Seine bisherige Rechtsprechung musste der BGH dennoch ändern, denn im letzten Sommer hatte der Europäische Gerichtshof für Menschenrechte in Straßburg entschieden, dass die polizeiliche Tatprovokation unzulässig sei und ein „faires Verfahren“ im Sinne der Europäischen Menschenrechtskonvention ausschließe.
Würde die deutsche Rechtsprechung hierauf nicht reagieren, könnten die Betroffenen später in Straßburg Schadensersatz einklagen. Der BGH hat deshalb seine bisherige Linie verschärft.

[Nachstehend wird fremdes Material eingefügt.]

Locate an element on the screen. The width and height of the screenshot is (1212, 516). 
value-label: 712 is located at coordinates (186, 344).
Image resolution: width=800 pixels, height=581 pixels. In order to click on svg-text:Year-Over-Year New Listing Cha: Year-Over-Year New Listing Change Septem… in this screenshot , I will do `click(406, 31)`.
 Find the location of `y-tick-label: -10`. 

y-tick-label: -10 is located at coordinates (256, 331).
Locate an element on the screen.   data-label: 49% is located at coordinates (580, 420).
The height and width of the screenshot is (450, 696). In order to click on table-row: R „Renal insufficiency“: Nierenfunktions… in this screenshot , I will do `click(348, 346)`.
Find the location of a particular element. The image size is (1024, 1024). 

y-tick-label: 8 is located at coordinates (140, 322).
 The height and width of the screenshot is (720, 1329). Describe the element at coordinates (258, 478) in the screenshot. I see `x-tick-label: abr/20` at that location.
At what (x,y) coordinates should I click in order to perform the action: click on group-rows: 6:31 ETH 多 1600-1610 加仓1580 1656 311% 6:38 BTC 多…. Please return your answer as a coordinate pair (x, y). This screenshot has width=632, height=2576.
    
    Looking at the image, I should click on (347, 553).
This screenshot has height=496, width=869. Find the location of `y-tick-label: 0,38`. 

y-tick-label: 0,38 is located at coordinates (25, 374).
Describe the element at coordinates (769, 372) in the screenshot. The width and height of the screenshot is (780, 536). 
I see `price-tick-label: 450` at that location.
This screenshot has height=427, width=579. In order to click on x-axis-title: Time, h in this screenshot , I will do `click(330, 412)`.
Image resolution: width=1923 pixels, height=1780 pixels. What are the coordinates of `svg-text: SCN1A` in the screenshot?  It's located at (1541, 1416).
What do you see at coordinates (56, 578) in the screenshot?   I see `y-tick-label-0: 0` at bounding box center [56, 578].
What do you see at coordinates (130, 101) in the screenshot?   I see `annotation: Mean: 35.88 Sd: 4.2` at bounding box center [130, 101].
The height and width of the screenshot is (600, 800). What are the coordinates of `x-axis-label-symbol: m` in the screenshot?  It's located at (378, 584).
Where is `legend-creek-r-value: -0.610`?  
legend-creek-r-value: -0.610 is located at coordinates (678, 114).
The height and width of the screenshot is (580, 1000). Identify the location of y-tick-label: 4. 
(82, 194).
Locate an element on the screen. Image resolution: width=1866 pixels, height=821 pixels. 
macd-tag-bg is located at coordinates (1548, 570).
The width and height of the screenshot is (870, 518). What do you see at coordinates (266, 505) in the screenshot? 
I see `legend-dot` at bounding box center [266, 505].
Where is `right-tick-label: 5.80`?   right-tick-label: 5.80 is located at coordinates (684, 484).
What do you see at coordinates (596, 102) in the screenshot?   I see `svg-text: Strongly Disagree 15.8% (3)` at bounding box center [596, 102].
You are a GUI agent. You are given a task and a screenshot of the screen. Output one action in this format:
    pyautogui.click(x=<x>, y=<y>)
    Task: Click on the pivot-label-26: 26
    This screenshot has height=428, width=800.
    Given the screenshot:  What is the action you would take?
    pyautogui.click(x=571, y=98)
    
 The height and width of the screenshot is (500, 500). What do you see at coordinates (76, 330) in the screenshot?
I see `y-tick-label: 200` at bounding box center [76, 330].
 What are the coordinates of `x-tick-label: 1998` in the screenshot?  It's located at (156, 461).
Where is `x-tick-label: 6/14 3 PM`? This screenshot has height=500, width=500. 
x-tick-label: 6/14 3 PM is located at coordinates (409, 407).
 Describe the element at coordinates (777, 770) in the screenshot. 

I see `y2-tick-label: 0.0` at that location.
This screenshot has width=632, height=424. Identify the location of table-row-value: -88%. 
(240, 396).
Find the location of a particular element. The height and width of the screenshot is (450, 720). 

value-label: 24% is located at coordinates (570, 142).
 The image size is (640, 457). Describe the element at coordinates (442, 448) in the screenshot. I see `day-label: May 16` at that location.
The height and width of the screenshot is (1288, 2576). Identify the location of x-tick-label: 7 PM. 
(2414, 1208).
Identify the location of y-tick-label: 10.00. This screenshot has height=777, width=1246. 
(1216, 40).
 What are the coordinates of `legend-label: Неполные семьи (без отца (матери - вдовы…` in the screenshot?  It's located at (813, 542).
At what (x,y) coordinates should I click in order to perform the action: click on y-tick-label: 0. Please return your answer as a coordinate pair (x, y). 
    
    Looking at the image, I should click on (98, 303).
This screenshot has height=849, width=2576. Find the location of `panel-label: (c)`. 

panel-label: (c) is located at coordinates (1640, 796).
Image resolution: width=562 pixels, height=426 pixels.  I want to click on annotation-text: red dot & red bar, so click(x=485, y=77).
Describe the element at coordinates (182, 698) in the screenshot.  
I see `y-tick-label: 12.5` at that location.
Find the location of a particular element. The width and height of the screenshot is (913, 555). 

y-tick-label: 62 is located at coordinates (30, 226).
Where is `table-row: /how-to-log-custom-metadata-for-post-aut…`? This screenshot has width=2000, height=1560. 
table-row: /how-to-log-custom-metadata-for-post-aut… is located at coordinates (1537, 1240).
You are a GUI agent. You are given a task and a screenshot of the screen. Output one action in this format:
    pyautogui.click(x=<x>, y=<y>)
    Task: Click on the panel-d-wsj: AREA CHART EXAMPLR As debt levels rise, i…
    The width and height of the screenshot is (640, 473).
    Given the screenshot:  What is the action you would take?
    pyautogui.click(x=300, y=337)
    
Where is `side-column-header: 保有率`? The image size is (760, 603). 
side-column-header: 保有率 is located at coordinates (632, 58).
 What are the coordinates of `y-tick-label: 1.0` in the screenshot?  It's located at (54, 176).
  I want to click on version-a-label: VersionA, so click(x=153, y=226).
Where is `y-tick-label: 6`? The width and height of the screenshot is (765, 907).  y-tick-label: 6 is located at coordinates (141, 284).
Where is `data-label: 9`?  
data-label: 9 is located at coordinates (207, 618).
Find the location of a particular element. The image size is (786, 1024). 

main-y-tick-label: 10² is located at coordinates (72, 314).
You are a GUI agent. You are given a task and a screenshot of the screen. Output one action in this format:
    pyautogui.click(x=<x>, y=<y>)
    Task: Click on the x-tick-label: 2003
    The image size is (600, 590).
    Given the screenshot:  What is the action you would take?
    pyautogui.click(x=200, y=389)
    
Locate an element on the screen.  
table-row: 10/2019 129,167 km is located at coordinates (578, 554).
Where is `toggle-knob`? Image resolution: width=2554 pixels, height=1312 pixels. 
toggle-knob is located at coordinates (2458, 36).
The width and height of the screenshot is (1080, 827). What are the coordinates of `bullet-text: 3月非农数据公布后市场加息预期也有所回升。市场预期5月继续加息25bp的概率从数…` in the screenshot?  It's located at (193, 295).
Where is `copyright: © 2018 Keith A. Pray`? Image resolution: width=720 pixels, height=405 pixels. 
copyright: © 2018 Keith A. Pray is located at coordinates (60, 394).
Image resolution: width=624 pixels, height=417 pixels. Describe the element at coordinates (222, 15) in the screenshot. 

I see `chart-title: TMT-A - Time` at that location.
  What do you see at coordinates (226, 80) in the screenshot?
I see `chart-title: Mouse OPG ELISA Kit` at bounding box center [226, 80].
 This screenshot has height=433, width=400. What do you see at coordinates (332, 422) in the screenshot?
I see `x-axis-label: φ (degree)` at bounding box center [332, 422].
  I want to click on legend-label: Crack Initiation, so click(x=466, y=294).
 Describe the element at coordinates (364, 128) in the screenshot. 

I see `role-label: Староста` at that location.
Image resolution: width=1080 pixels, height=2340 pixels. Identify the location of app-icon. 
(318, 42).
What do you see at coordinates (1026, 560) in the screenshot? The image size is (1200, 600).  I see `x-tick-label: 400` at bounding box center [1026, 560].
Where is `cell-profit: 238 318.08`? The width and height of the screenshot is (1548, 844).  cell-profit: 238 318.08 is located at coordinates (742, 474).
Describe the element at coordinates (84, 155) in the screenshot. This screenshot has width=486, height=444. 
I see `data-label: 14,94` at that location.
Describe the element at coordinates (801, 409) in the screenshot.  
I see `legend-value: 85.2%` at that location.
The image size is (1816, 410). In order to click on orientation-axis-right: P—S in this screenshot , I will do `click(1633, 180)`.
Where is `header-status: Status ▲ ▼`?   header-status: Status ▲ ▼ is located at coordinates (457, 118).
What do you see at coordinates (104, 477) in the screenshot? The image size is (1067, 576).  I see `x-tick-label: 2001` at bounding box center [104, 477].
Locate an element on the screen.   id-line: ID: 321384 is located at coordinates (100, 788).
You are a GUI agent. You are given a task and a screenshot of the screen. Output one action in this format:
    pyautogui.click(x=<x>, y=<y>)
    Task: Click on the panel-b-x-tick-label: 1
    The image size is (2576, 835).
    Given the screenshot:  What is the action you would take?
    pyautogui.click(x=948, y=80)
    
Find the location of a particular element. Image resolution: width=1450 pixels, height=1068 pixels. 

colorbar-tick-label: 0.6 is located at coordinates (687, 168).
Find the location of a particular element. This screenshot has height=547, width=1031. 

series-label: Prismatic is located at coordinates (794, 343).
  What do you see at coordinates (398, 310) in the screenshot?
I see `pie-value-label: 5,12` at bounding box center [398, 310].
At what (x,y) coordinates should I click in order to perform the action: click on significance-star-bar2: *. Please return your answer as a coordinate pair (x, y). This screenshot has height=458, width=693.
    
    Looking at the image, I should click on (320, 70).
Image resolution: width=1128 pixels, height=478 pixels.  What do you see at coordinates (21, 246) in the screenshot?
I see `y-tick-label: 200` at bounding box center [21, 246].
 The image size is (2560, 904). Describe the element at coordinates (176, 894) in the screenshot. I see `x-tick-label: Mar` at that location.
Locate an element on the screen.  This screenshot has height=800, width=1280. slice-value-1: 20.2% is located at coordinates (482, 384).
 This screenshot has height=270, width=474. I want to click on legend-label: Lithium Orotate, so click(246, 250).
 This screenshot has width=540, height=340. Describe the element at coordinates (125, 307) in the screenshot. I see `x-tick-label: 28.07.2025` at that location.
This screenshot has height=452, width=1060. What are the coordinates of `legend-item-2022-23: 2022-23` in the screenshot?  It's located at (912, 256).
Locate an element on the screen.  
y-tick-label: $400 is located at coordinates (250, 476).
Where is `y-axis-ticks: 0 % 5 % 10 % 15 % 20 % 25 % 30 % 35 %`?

Zwar soll die Tatprovokation durch verdeckte Ermittler oder V-Leute auch weiterhin nur zu einer Strafreduzierung führen. Diese aber müsse „gewichtig“ sein, wenn der spätere Täter zuvor keinerlei Tatbereitschaft zeigte.
Im Fall des Italieners regte der BGH eine Reduzierung der Strafe auf nur noch drei Monate an, überließ aber dem Landgericht München die exakte Bestimmung des Strafmaßes.
Zudem muss im Urteil künftig ausdrücklich festgestellt werden, dass ein Verstoß gegen die Menschenrechtskonvention vorlag und in welchem Umfang dies strafmildernd berücksichtigt wurde.